## WORK REQUEST 1
In the article about Poland's presidential election, what share of the vote did Duda win in the first round?
## WORK REQUEST 2
Write out the part of the article about Poland's presidential election starting at "In the Presidential" and ending at "government in the country.".

## GIVEN TEXT
———
Among the slew of right-wing nationalist leaders that have risen to power in the world over the last decade, Poland's Andrezj Duda presents an archetype. He is vehemently opposed to European Union, devotedly committed to traditional Christian values and is unrepentantly nationalistic. To complete the package, he is regarded as authoritarian in his style of functioning.
In the Presidential election taking place today, he is facing off against a man with a polar opposite ideology. Rafal Trzaskowski is a former mayor of Warsaw and has rapidly gained in popularity over the last few months. He is committed to the European Union and was part of the EU former President Donald Tusk's government in the country.
Apart from his support for EU, Trzaskowski is also running on ideas diametrically opposed to the incumbent's social conservatism. However, becoming President won't ensure the changes that he wishes to bring in the country. The Parliament is still controlled by the conservative Law and Justice Party (PiS), with which Duda is aligned.
But becoming the president will be the first step towards rolling back the control of right-wing in Poland's politics.
System of elections
Poland follows a two-stage election system for the post of President. In the first round of polling, which took place on June 28, Duda emerged as the frontrunner with 43.5 percent vote while his challenger got 30.5 percent. Not having secured a majority in the first round, the current president had to square off against Trzaskowski who came second in a field of 11 candidates.
———
## RECORDED DATA
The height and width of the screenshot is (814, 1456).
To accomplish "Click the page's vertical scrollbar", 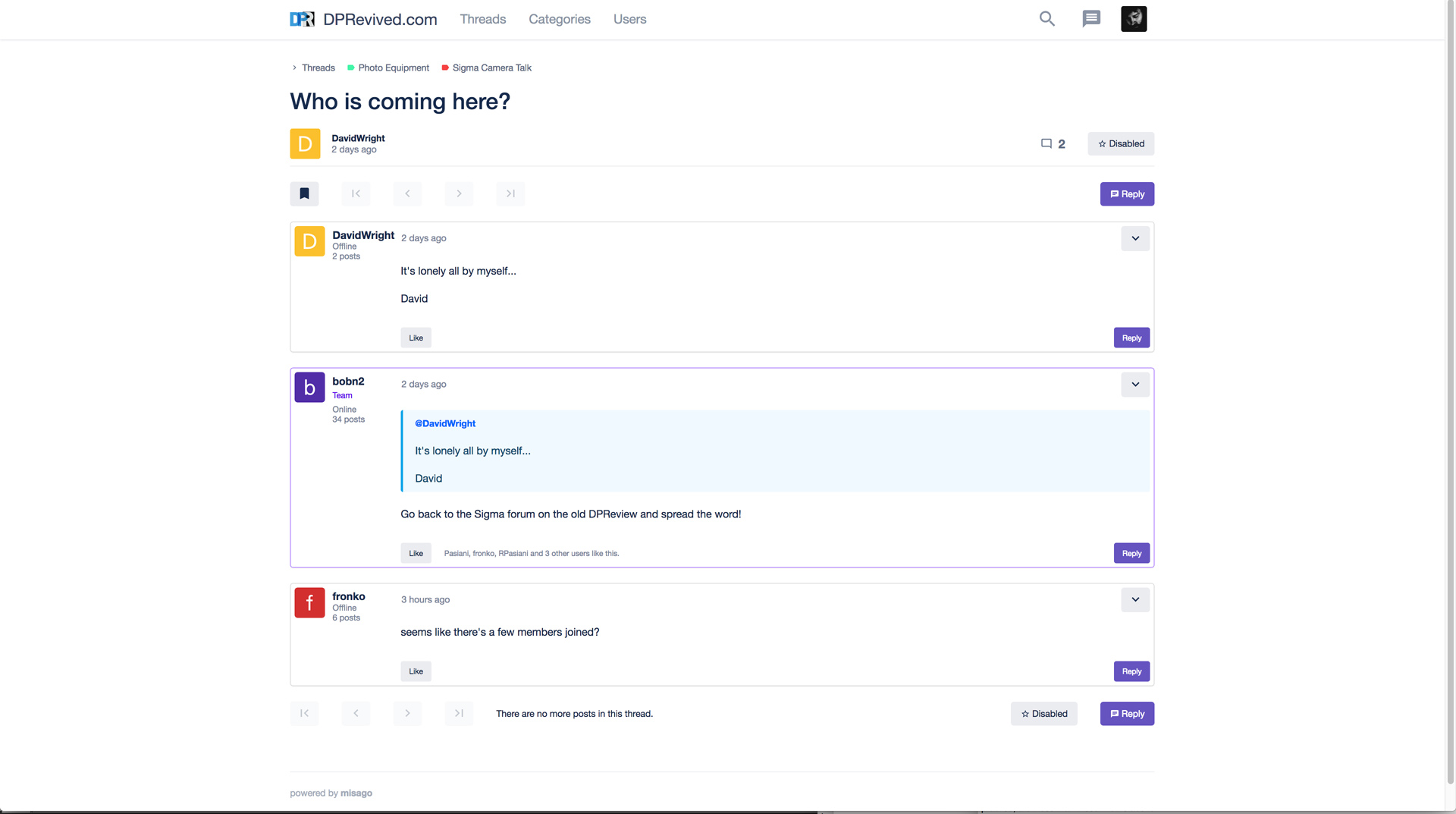I will [x=1450, y=379].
———
## ANSWER SECTION 1
43.5 percent

## ANSWER SECTION 2
In the Presidential election taking place today, he is facing off against a man with a polar opposite ideology. Rafal Trzaskowski is a former mayor of Warsaw and has rapidly gained in popularity over the last few months. He is committed to the European Union and was part of the EU former President Donald Tusk's government in the country.